WASHINGTON — Today at the White House, President Obama announced the award of $2.3 billion in Recovery Act Advanced Energy Manufacturing Tax Credits for clean energy manufacturing projects across the United States. One hundred eighty three projects in 43 states will create tens of thousands of high quality clean energy jobs and the domestic manufacturing of advanced clean energy technologies including solar, wind and efficiency and energy management technologies.
As part of the Recovery Act, these tax credits are focused on putting Americans back to work by building a robust domestic manufacturing capacity to supply clean and renewable energy projects with American made parts and equipment.
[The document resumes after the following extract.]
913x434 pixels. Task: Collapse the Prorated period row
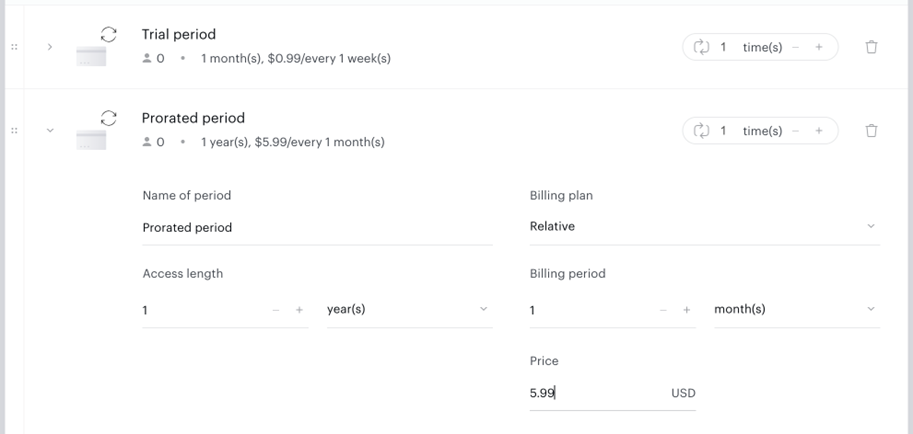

These credits are also an important step towards meeting the President’s goal of doubling the amount of renewable energy the country uses in the next three years with wind turbines and solar panels built right here in the United States.
“Building a robust clean energy sector is how we will create the jobs of the future,” said President Obama. “The Recovery Act awards I am announcing today will help close the clean energy gap that has grown between America and other nations while creating good jobs, reducing our carbon emissions and increasing our energy security.”
“By investing in innovative clean energy manufacturing projects like these, we are not only creating good jobs now, but helping lay a new foundation to keep America competitive in the 21st century economy,” said Vice President Biden. “This is what the Recovery Act is all about.”
“There is no greater priority for this Administration than getting Americans back to work,” said Treasury Secretary Tim Geithner. “The awards announced today, together with the more than $5 billion in private sector capital spurred by our investment, will drive significant growth in the renewable energy and clean technology manufacturing sectors, good jobs, an energized private sector marketplace and a leadership role for the U.S. in these crucial high-growth markets.”
“The world urgently needs to move toward clean energy technologies, and the United States has the opportunity to lead in this new industrial revolution,” said Secretary Chu. “Today’s awards will create new jobs and jumpstart the industries we need to both solve the energy problem and ensure America’s future competitiveness.”
This effort, along with other Recovery Act investments, will drive significant growth in the renewable energy and clean technology manufacturing sectors and give the United States the ability to lead globally in these markets. The investment tax credits, worth up to thirty percent of each planned project, will leverage private capital for a total investment of nearly $7.7 billion in high-tech manufacturing in the United States.
The projects announced today address the broad spectrum of manufacturing capabilities needed to support a robust clean energy economy. The projects were competitively selected through a rigorous merit review process and the companies chosen say they will create more than 17,000 jobs in some of the fastest growing parts of our economy.
Today’s announcement includes tax credits for numerous clean energy technologies and companies, including:
Smart Grid — Itron, Inc.’s OpenWay CENTRON meter is one of the first smart meters for the residential market providing built-in, two-way communications and a remote on/off switch which will give customers more choice and enable utilities to provide higher reliability at lower cost.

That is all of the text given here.